Definition 1 of 2
Definition
A propeller whose blade angle is built in at manufacture and cannot be changed by the pilot or by any in-flight mechanism. The blade pitch is a permanent compromise chosen by the manufacturer to give acceptable performance across climb and cruise, but it cannot be optimized for any single phase of flight.
Plain English
A propeller with blades set at one fixed angle.
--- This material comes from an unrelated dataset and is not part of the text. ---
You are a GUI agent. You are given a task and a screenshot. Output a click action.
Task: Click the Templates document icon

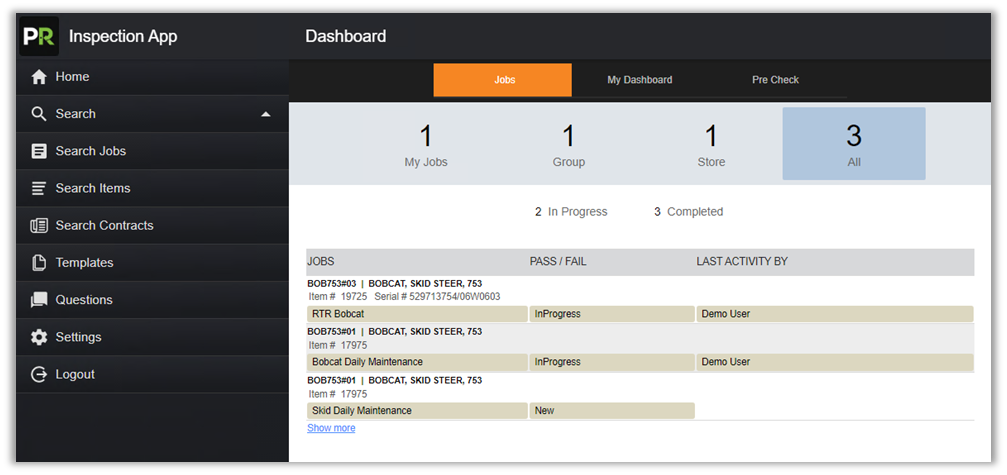point(39,263)
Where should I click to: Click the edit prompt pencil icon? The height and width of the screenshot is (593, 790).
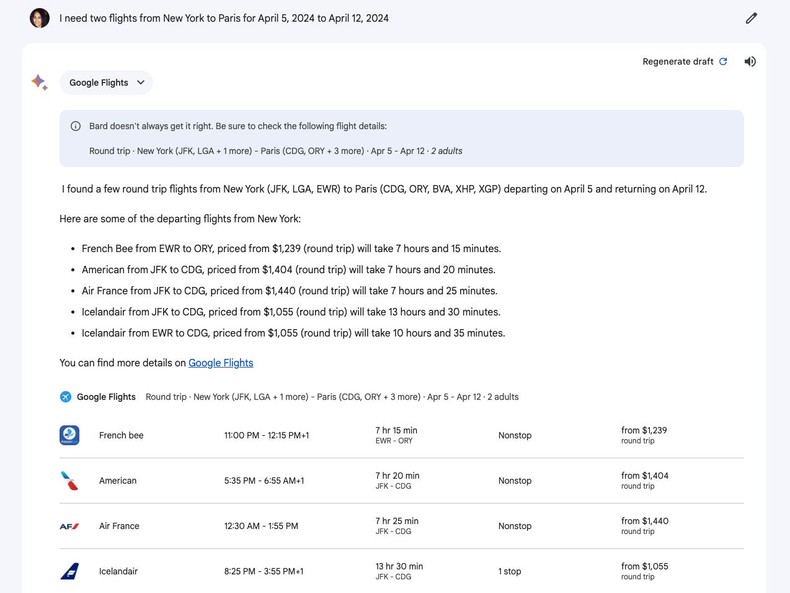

The pilot has no way to adjust them — what you take off with is what you cruise and land with.
Context Anchor
Common on many training airplanes and smaller general aviation aircraft, and often discussed when comparing simple propeller systems with constant-speed propellers.
Derivation
‘Pitch’ here refers to the blade angle — the angle the blade meets the oncoming air. ‘Fixed’ means it is locked in place at manufacture. So a fixed-pitch propeller is one whose blade angle is permanently set and cannot be varied.
Why Pilots Care
These propellers are simple, light, and inexpensive but limit performance flexibility across different flight speeds.
Analogy
Think of a single-speed bicycle. It works fine, but you cannot shift gears for a steep hill or a flat straightaway — you accept one setting for everything.
Intuition Check
Fixed-pitch does not mean the propeller always spins at a fixed speed. It means the blade angle is fixed; the propeller speed can still change.
Example Sentence 1
The Cessna 152 has a fixed-pitch propeller, so the student manages engine power with the throttle alone.
Example Sentence 2
During a climb the pilot monitors RPM closely because a fixed-pitch propeller cannot change its angle to maintain efficiency.